Henry Adams lived from 1838 to 1918. The Education of Henry James: An Autobiography serves at one level as the autobiography of a man from Boston, Massachusetts looking back on his life and the coming changes for society due to the Industrial Revolution for a man who grew up and lived in a much different world. Adams uses his notion of education as received through parts of Europe, America and experience to draw a picture for what the coming age might mean for those looking to make their way in the world.

(From left, US presidents John Adams and John Quicy Adams, the great grandfather and grandfather of Pulitzer Prize winner Henry Adams).

The Education of Henry James: An Autobiography is not so much an autobiography in the traditional sense. The reader is not given a recounting of the deeds and accomplishments of a either of Adams‘ presidential ancestors, nor of the Henry Adams book History of the United States during the administrations of Thomas Jefferson and James Madison. The book instead looks into technological, social, political, and intellectual changes that Henry Adams was able to observe and discuss. The notion of these being stated in terms of the education of a man, himself, served as a literary device for humor at the author’s own expense.

(Henry Adams wrote the Pulitzer Prize winning book The Education of Henry James: An Autobiography).

The timeframe that Henry James reviews in The Education of Henry James: An Autobiography is from his service in the United Kingdom during the American Civil War through World War One. That a degree of familiarity with the notion of wireless communication, as we recently mentioned with our review of Erik Larson‘s Thunderstruck, was an unanticipated yet happy discovery.

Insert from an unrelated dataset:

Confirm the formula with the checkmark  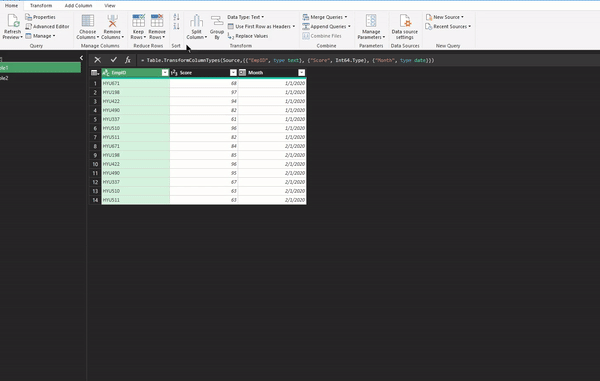click(x=113, y=60)
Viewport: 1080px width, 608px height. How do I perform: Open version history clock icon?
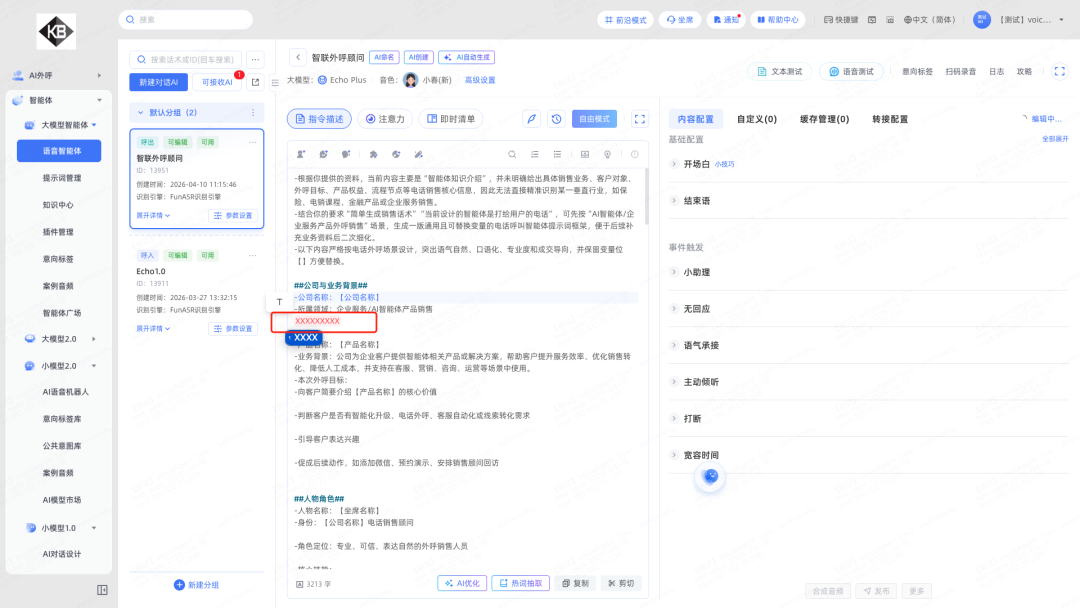pyautogui.click(x=557, y=119)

(Henry Adams wrote the self-effacing book The Education of Henry James: An Autobiography).

That The Education of Henry James: An Autobiography offers humorous self-criticism helps what I dealt with in needing to educate myself on some of the historical figures referenced throughout the text. An audience 100-years ago, or one more versed in the people of history through the historic period, would fair better than I did. I rate The Education of Henry James: An Autobiography by Henry James at 3.75-stars on a scale of one-to-five.